*** TASK INPUTS ***
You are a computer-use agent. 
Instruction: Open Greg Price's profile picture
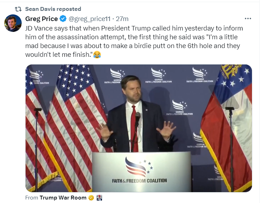tap(13, 23)
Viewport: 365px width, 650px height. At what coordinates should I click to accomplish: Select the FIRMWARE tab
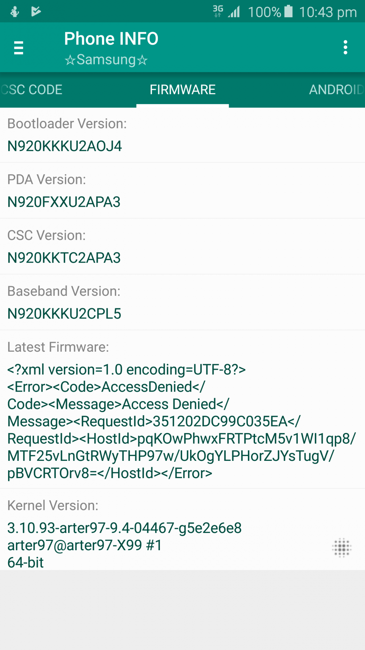point(183,90)
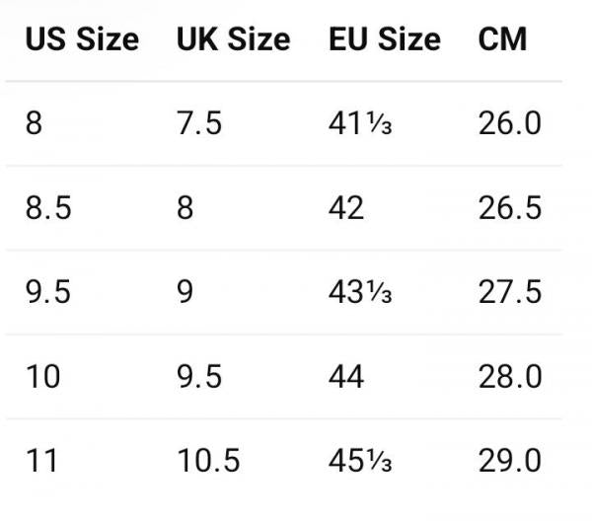Select EU size 44 cell

[x=346, y=376]
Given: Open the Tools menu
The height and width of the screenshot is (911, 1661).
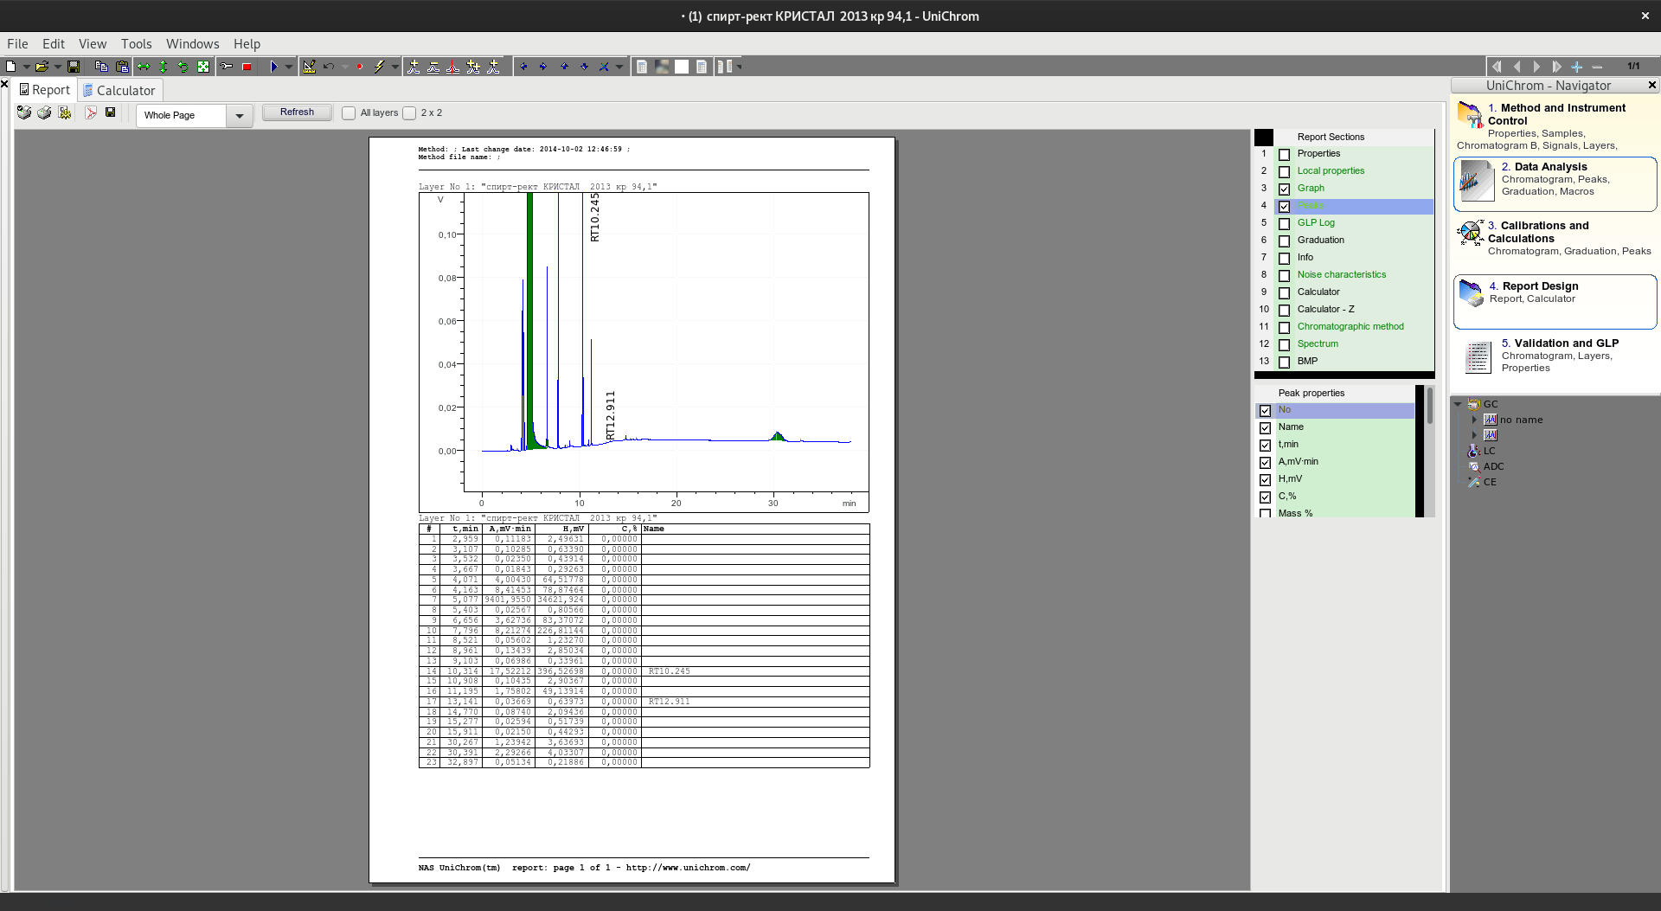Looking at the screenshot, I should [136, 44].
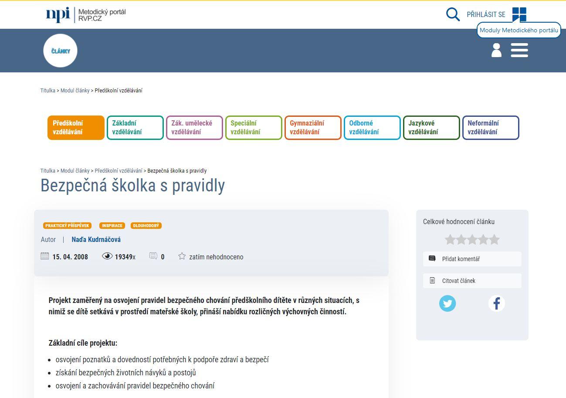
Task: Open the Speciální vzdělávání category
Action: click(254, 128)
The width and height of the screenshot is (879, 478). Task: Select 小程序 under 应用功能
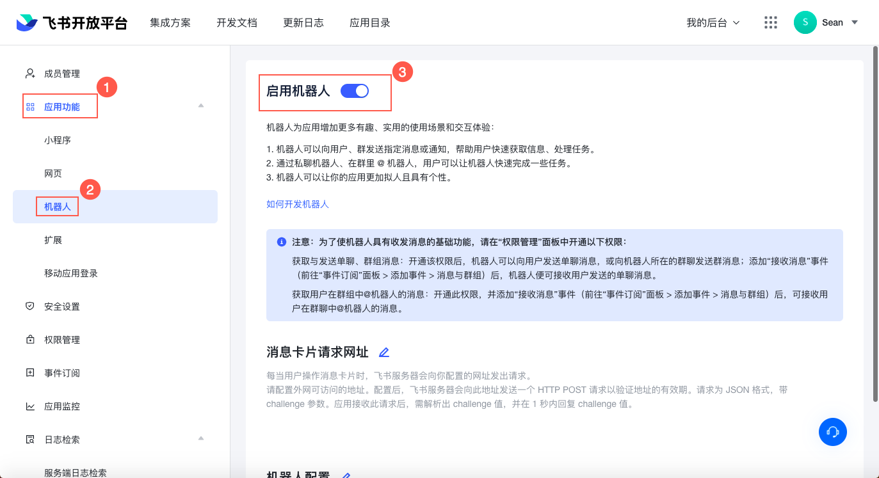[x=58, y=140]
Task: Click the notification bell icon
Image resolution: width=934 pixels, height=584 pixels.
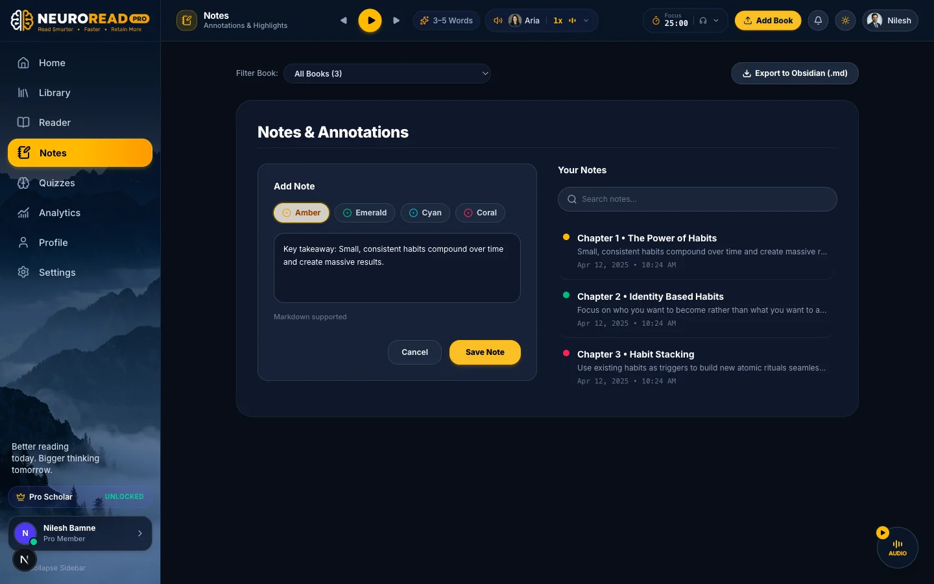Action: [818, 21]
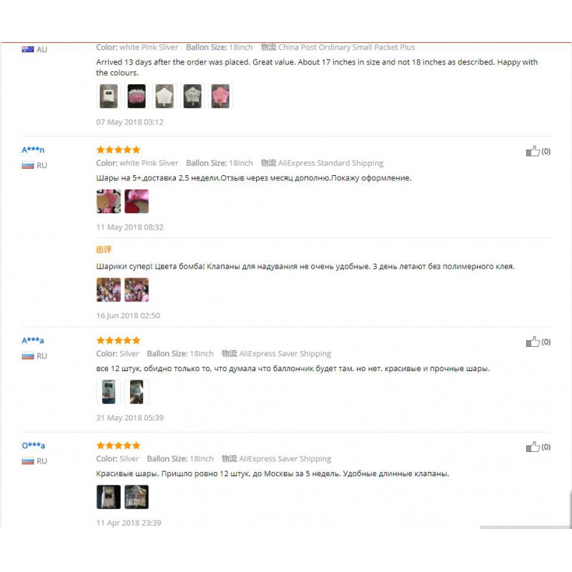This screenshot has width=572, height=572.
Task: Click the five-star rating on O***a review
Action: point(118,445)
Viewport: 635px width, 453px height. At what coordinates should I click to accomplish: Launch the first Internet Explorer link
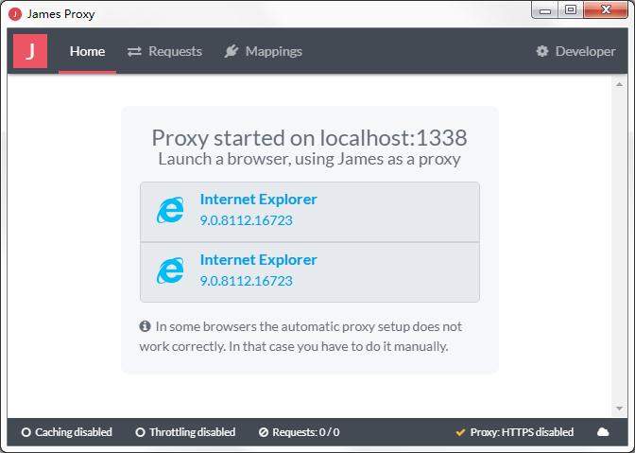(x=258, y=200)
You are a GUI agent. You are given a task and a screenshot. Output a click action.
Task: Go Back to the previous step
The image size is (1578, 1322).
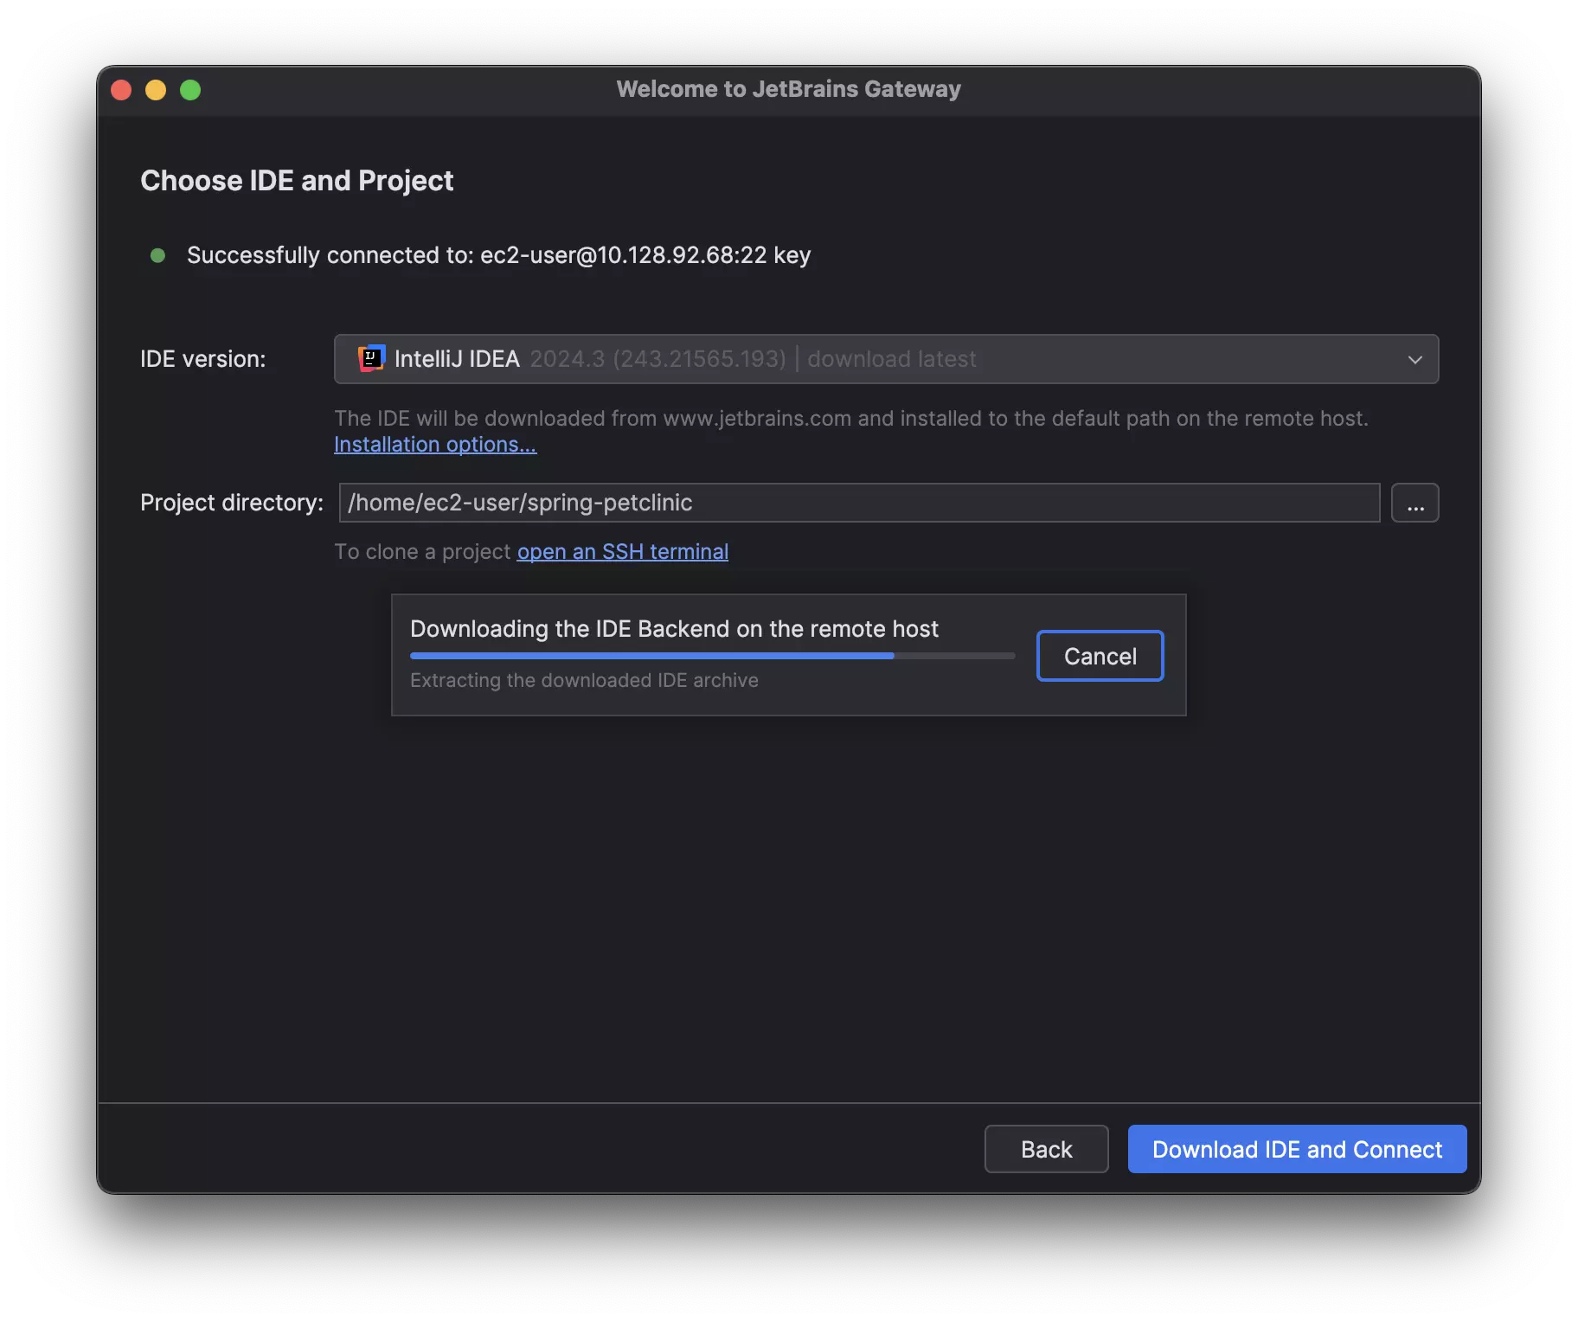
*** End of TASK INPUTS ***
WHAT IS BEING ASKED: Check each line of the data above for the string "agent", then report how many lines have it, with no other words.

EXERCISE SOLUTION: 2